(Previously posted on math.SE with no answers.)
Let $G$ be a compact Lie group and $V$ a faithful (complex, continuous, finite-dimensional) representation of it. Is it true that every (complex, continuous, finite-dimensional) irreducible representation of $G$ occurs in $V^{\otimes n} (V^{\ast})^{\otimes m}$ for some $n, m$?
The proof I know for finite groups doesn't seem to easily generalize. I want to apply Stone-Weierstrass, but can't figure out if the characters I get will always separate points (in the space of conjugacy classes). Ben Webster in his answer to this MO question seems to be suggesting that this follows from the first part of Peter-Weyl, but I don't see how this works.
Certainly the corresponding algebra of characters separates points whenever the eigenvalues of an element $g \in G$ acting on $V$ determine its conjugacy class (since one can get the eigenvalues from an examination of the exterior powers). Does this always happen?
Best Answer
You can mimic the standard finite group argument. Recall that, if $X$ and $Y$ are two finite-dimensional representations of $G$, with characters $\chi_X$ and $\chi_Y$, then $\dim \mathrm{Hom}_G(X,Y) = \int_G \overline{\chi_X} \otimes \chi_Y$, where the integral is with respect to Haar measure normalized so that $\int_G 1 =1$. The proof of this is exactly as in the finite case.
Now, let $W=1 \oplus V \oplus \overline{V}$. Your goal is to show that, for any nonzero representation $Y$, $\mathrm{Hom}(W^{\otimes N}, Y)$ is nonzero for $N$ sufficiently large. So you need to analyze $\int (1+\chi_V + \overline{\chi_V})^N \chi_W$ for $N$ large. Just as in the finite group case, we are going to split this into an integral near the identity, and an exponentially decaying term everywhere else.
I'm going to leave a lot of the analytic details to you, but here is the idea. Let $d=\dim V$. The function $f:=1+\chi_V + \overline{\chi_V}$ makes sense on the entire unitary group of $V$, of which $G$ is a subgroup. On a unitary matrix with eigenvalues $(e^{i \theta_1}, \cdots, e^{i \theta_d})$, we have $f=1+2 \sum \cos \theta_i$. In particular, for an element $g$ in the Lie algebra of $G$ near the identity, we have $$f(e^g) = (2n+1) e^{-K(g) + O(|g|^4)}$$ where $K$ is $\mathrm{Tr}(g^* g) = \sum \theta_i^2$. And, for $g$ near the identity, $\chi_X(e^g) = d + O(|g|)$. So the contribution to our integral near the identity can be approximated by $$\int_{\mathfrak{g}} \left( (2n+1) e^{-K(g) + O(|g|^4)} \right)^N (d+ O(|g|) \approx (2n+1)^N d \int_{\mathfrak{g}} e^{-K(\sqrt{N} g)} = \frac{(2n+1)^N d}{N^{\dim G/2}} C$$ where $C$ is a certain Gaussian integral, and includes some sort of a factor concerning the determinant of the quadratic form $K$. You also need to work out what the Haar measure of $G$ turns into as a volume form on $\mathfrak{g}$ near $0$, I'll leave that to you as well.

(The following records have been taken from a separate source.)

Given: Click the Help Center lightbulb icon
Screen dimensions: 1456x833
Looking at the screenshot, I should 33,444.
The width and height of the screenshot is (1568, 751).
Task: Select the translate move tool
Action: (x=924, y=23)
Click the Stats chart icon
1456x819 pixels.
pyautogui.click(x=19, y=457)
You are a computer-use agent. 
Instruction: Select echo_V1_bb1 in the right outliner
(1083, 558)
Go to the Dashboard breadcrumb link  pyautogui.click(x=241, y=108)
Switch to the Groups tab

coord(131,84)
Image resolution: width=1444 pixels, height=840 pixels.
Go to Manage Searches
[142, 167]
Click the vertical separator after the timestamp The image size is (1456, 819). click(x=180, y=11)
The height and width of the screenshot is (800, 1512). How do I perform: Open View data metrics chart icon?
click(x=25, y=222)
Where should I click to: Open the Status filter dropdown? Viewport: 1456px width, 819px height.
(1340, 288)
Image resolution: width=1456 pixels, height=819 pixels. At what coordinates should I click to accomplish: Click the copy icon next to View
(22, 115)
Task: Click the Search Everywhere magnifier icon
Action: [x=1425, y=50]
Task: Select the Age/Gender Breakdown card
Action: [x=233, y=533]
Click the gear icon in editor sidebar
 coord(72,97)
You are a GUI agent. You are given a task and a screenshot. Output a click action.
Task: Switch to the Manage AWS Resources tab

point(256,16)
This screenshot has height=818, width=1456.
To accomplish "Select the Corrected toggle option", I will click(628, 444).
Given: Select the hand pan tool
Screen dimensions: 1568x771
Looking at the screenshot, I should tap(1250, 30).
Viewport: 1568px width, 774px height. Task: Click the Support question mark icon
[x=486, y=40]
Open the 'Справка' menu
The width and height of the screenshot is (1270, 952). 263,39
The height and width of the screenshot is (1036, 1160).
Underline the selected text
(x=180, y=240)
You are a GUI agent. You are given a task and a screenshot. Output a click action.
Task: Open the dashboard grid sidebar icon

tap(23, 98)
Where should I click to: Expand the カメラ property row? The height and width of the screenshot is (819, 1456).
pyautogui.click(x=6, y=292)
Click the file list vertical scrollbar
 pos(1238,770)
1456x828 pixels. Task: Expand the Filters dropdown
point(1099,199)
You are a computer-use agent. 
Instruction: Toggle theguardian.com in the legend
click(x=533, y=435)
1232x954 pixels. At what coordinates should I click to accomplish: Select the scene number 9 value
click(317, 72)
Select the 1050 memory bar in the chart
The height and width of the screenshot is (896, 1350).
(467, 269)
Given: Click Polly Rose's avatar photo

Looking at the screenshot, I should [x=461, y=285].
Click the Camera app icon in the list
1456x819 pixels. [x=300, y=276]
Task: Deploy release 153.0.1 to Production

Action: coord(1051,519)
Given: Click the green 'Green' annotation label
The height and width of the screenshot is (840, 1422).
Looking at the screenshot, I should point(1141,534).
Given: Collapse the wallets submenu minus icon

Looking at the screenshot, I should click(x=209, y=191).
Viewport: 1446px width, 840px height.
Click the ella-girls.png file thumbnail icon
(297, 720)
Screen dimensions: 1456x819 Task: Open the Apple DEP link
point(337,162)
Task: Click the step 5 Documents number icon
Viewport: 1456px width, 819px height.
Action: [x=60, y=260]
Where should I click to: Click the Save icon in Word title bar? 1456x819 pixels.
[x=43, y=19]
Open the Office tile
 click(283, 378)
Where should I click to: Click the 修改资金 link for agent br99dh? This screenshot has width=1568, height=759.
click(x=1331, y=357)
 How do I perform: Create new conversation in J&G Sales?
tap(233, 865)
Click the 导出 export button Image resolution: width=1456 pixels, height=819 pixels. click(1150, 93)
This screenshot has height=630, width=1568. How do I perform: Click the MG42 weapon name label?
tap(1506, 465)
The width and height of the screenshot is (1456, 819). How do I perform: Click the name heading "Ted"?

For right now, the important point is that the growth rate is like $(2n+1)^N d$ divided by a polynomial factor. In the finite group case, that polynomial is a constant, which makes life easier, but we can live with a polynomial.
Now, look at the contribution from the rest of $G$. For any point in the unitary group $U(d)$, other than the identity, we have $|f| < 2n+1$. (To get equality, all the eigenvalues must be $1$ and, in the unitary group, that forces us to be at the identity.) So, if we break our integral into the integral over a small ball around the identity, plus an integral around everything else, the contribution of every thing else will be $O(a^N)$ with $a<2n+1$.
So, just as in the finite group case, the exponential with the larger base wins, and the polynomial in the denominator is too small to effect the argument. Joel and I discussed a similar, but harder, argument over at the Secret Blogging Seminar.